Rule 759 pertains to those attorneys inactive due to “disability” or “hearing and review” (Rule 753). Rule 759 says that if an attorney is restored to active status under Rule 759, which is not the normal route to restoration, any “disciplinary proceedings pending against the attorney may be resumed.

Rule 753 “hearing and review” appears to be the first step before disciplinary action.

Lynn Stuter, another writer, did some great work on Michelle’s legal standing. The ARDC sent records at her request. They sent Rule 770, which did not exist in 1993. The page said that 770 was “Reserved” – and – it had no text attached to it.

Both 771 and 770 dealt with professional responsibility and professional conduct. Neither dealt with voluntarily going inactive, simply because an attorney chooses to do so. That would be under Rule 756.

I’m not an attorney. I cannot make a conclusive statement about this, but I can consider what I and others have found, and make an educated guess. My guess is that Michelle Robinson Obama gave up her license rather than go through some type of investigative review which might become public. And if this is not the case, then what? Why not Rule 756?

See the ARDC disciplinary form for Michelle at Pamela Geller’s Atlas Shrugs. One of Pam’s readers contributed the link to the ARDC rules. Read the transcript of the entire O’Reilly video at Fox Nation.

Bill O’Reilly on Michelle Obama’s Law License (video)

  • My observation is O’Reilly seems to have been brow-beaten by his critics into seeking the appearance of “balance” even when the facts lead one elsewhere.

    d(^_^)b
    http://libertyatstake.blogspot.com/
    “Because the Only Good Progressive is a Failed Progressive”

    • @LibertyAtStake – he has a long history of not doing his homework.

  • I heard about this for the first time about a year and half ago. I did some research on it. What I am came up with was that the law in IL at the time didn’t distquinsh between the two. The law was changed about two years later and they now have a voluntary and involuntary status. But the year she stopped practicing it was the only option. Which of course means we will never know. It could be that was discplinary or simply that she didn’t want to continue to pay the fees involved in keeping it active.
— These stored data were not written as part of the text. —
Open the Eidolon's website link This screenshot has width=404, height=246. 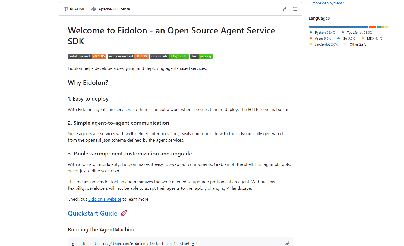(x=105, y=199)
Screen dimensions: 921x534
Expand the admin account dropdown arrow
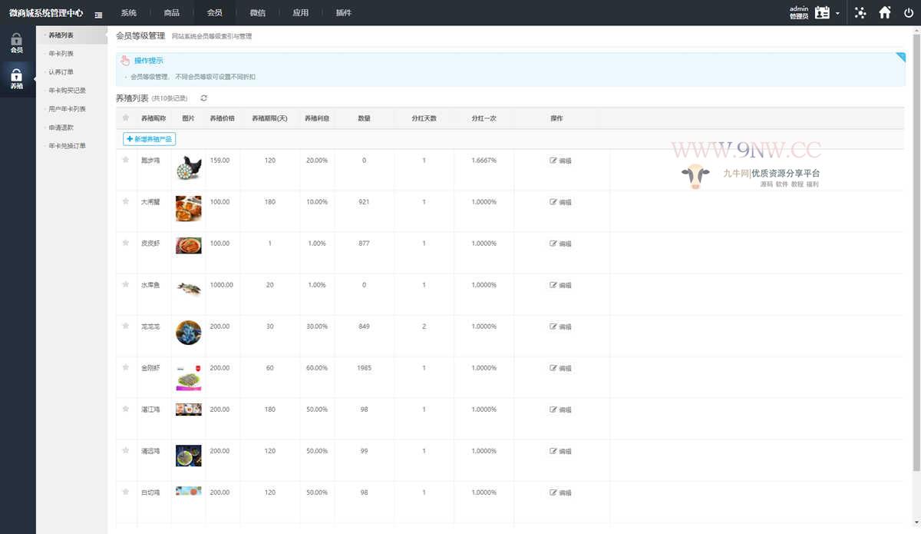tap(837, 14)
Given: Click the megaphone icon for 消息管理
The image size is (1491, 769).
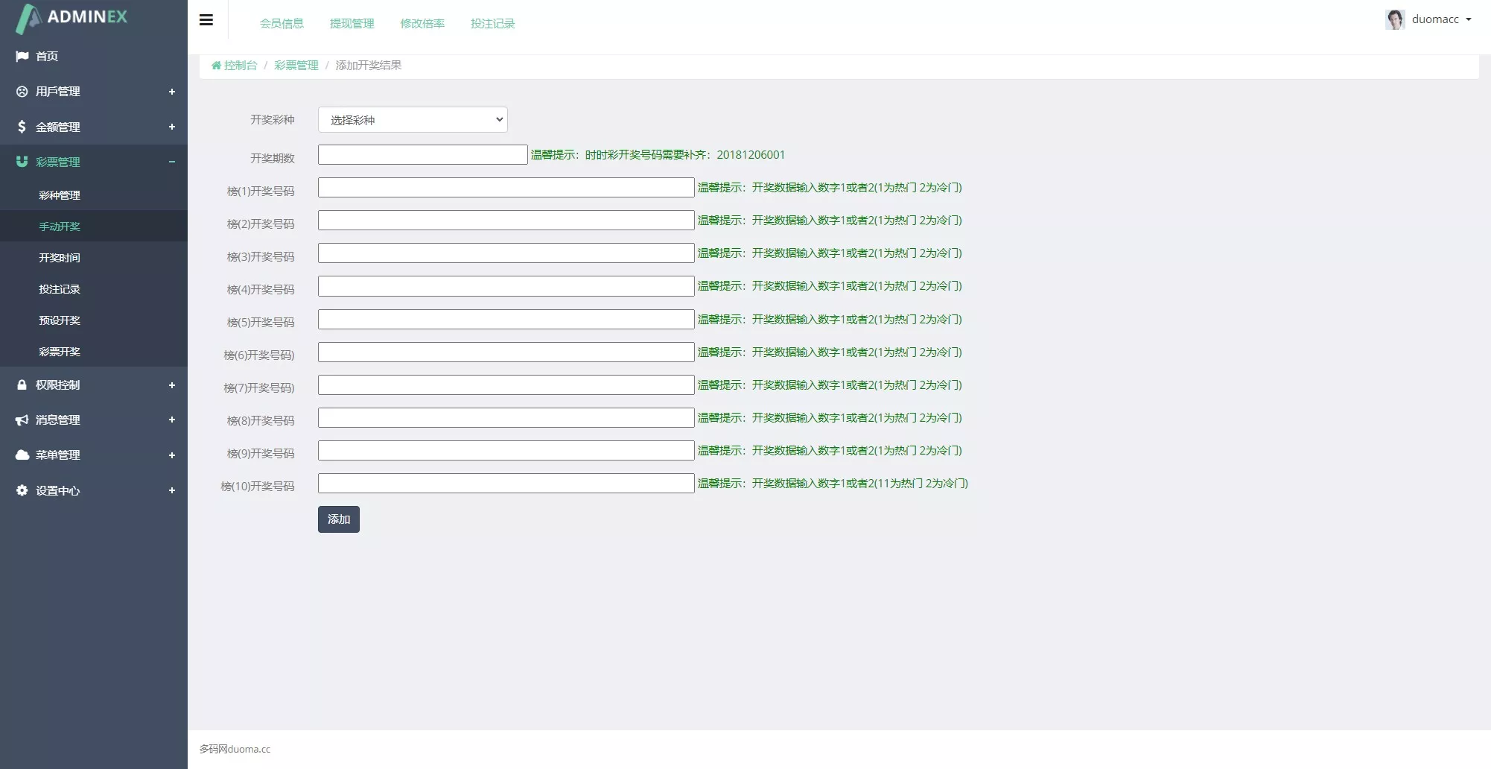Looking at the screenshot, I should click(x=22, y=420).
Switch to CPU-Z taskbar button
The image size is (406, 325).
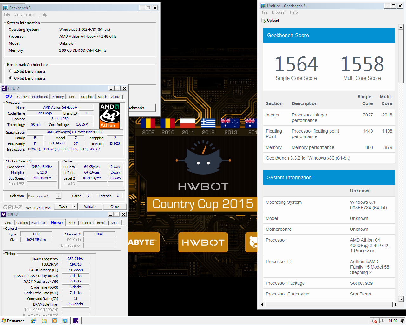(76, 321)
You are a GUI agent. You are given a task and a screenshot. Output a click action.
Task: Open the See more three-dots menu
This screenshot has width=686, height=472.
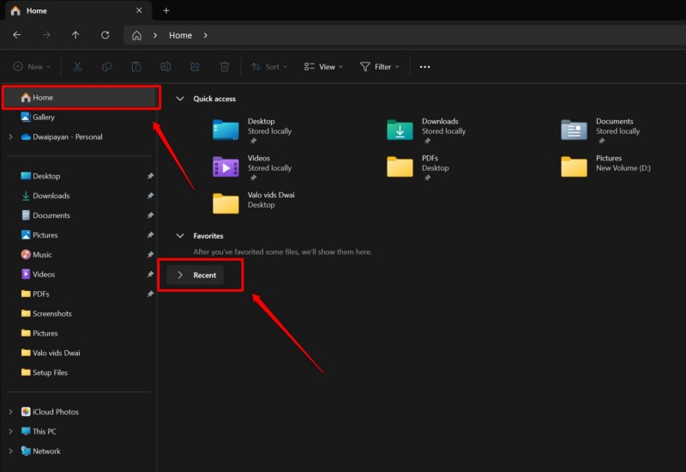click(424, 66)
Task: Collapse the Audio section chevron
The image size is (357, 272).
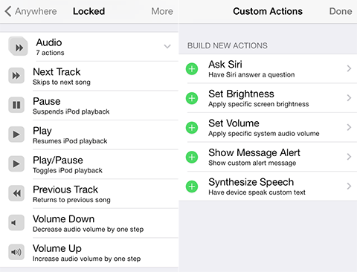Action: (x=167, y=46)

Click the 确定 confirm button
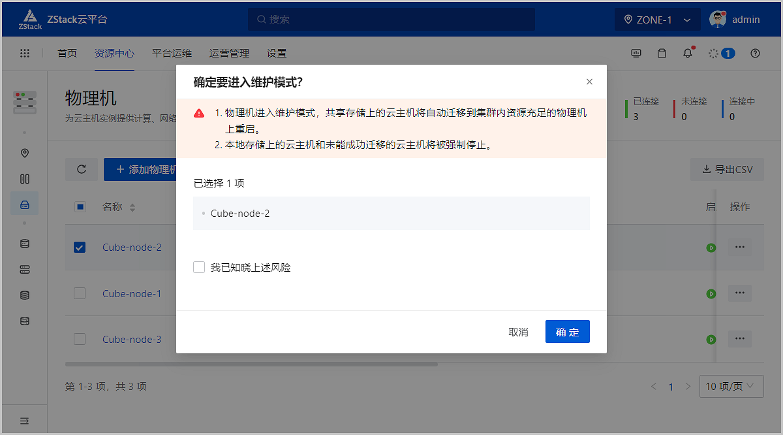pyautogui.click(x=567, y=332)
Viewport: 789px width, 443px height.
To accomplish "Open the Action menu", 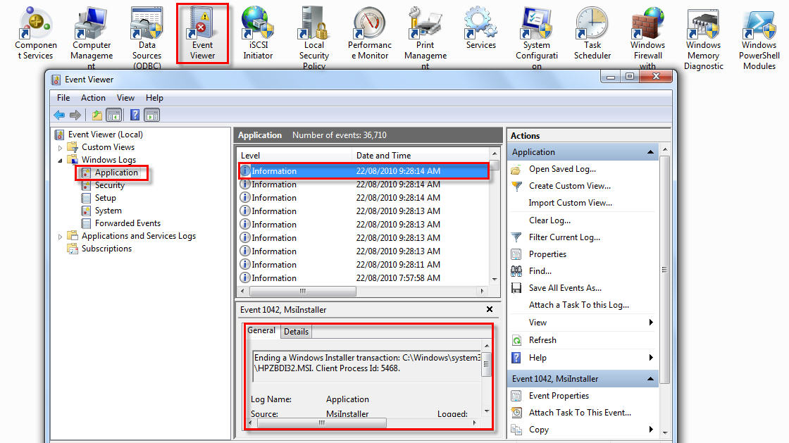I will (93, 98).
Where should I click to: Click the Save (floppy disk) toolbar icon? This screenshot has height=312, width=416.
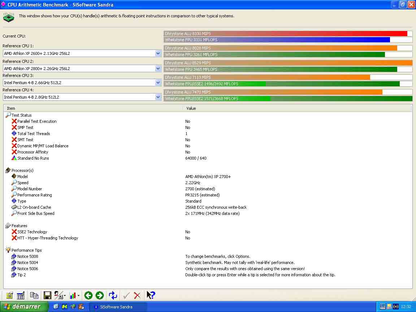47,296
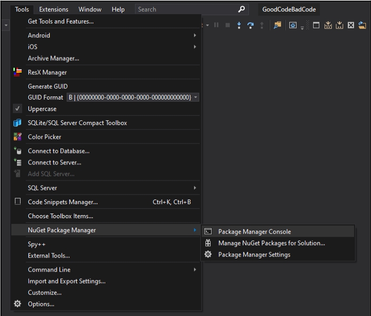Toggle the Uppercase checkmark option
Screen dimensions: 371x316
pos(18,109)
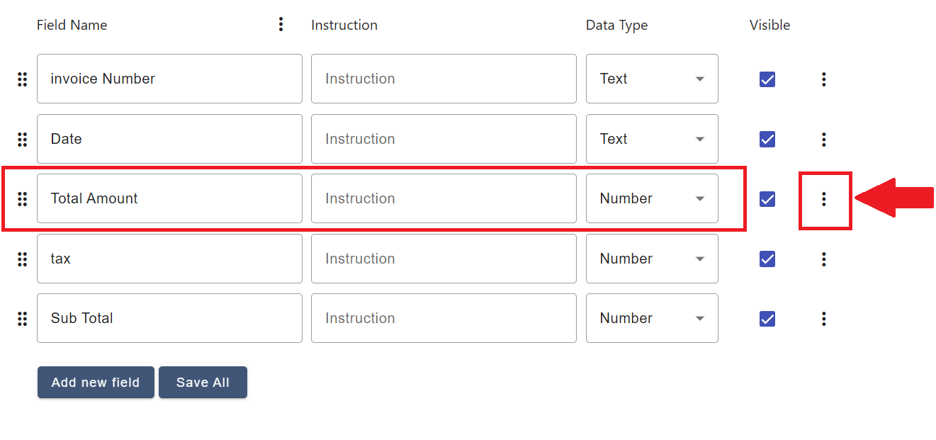Open the options menu for Total Amount row

pyautogui.click(x=824, y=199)
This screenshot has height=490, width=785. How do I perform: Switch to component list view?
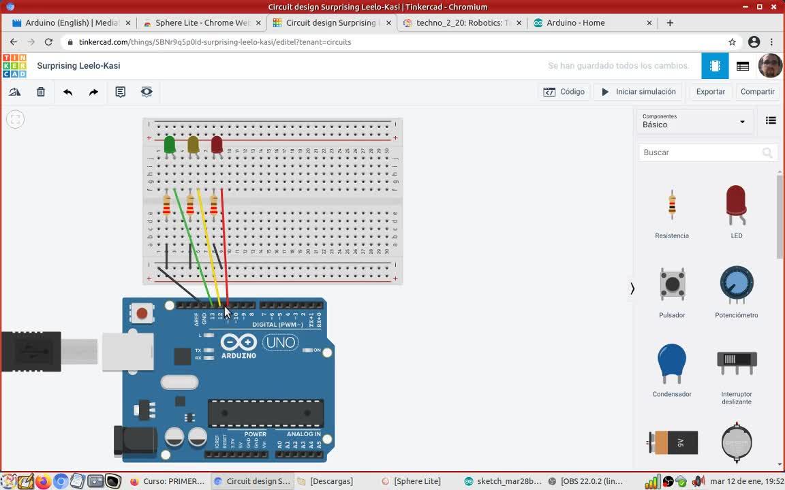[743, 66]
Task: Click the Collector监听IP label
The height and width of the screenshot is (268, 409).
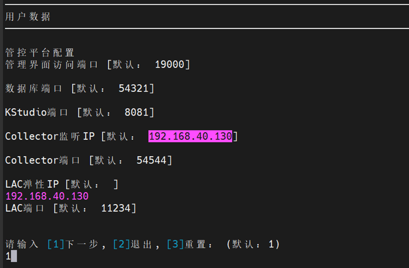Action: click(x=50, y=136)
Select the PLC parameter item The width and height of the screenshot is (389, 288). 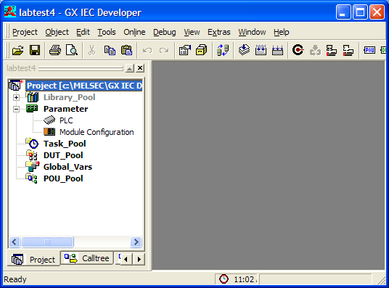[66, 120]
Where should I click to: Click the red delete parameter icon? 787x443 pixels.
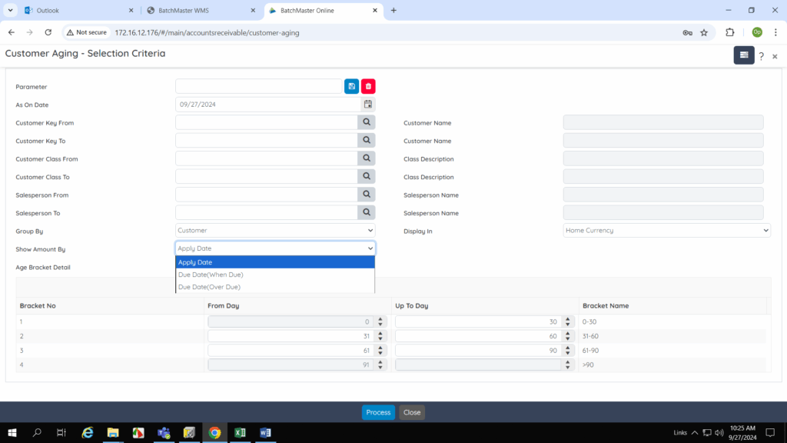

Just like everything else with them it is a gray area.

    • @just a conservative girl: Rule 756 was enacted in 1973 and is the Rule under which you voluntarily take inactive status, and which can be easily reinstated.

  • It seems to me that the more any rational person looks into the Obamas, the more is discovered that has been memory holed. People who have nothing to hide don’t hide stuff. Too bad our media never thought to ask the Obamas directly about any of this stuff for fear of incurring their wrath or being branded RAAAAcist! Bill O has been bought & sold by the Obama machine, he is loathe to speak an ill word of them or truly fact check their questionable and murky backgrounds.

  • Rob W

    You can just look it up. Attorney discipline is a matter of public record. This has likely all been sifted by the news media before, so I would be surprised if there is something there. The thing is that if you speculate baselessly, (without evidence), you look bad if it turns out to be not true. So I counsel caution. Just go look it up, then make a statement.